Notes:
Attendance
Julien, Alex: Twitter
Daniel, Tongjie: Netflix
Parth, Jason: MapR, Apache Drill
Ryan: Cloudera.
Mechanisms to detect/deal with Corruption when bad hardware.
- add mechanism to detect bad write at write time?.
- 4 jiras to create:
- print of how many records are left in a row group when problem
reading it.
- option to skip end of row group (when we want to read what we can
from a corrupted file)
- crc gen and verification to have better error message and narrow down
the problem
- option to reread file on close to verify it is not corrupted
(expansive).
- new page format will enable more granular recovery from a corrupted file.
PARQUET-100:
- no need for metadata in InputFormat client side. Only for Pig
- will work on making a PigLoader that does not require reading schema
from footers.
ParquetFileInputFormat:
- should be a feature of the existing input format.
release 1.6.0:
- add new ParquetFileInputFormat in release.
- need to do PARQUET-111
vectorized execution:
- Drill and Netflix have slightly different goals.
- Drill will submit their vectorized reader as a pull request.
- Zengxiao from Netflix works on lazy load for vectorized filter
evaluation in Presto. (avoid decoding pages when not necessary)

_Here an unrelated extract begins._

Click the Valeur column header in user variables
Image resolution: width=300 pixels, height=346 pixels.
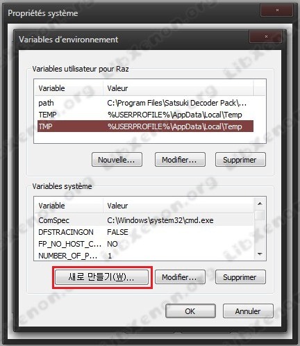pos(178,88)
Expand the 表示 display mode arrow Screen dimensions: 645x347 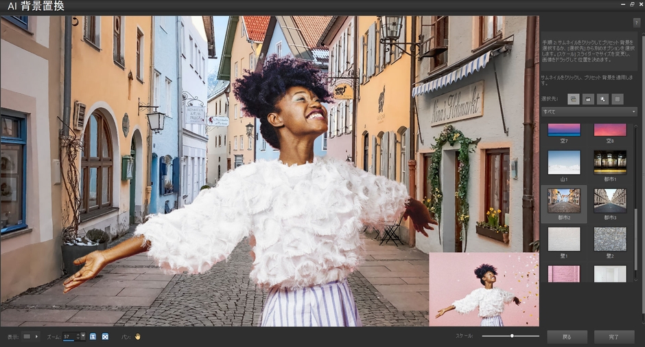(37, 337)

memory manager for dynamic partitions in Hive
- Hive-13 parameter for sorting before dynamic partitioning to have one
writer at once.
=> Hive-6455
- memory manager in parquet almost ready.
Blog posts from Cloudera, MapR, Twitter, Netflix.
next meeting January 5th
On Mon, Dec 8, 2014 at 10:27 AM, Julien Le Dem <[email protected]> wrote:
> It is happening at 10:30 am PST (in 5 min) on google hangout.
> Google hangout has a maximum of 10 connections.
> Please share the connection if you can to allow more people to join.
> https://plus.google.com/events/cvkgu217llltujv5siddodk2oa0
>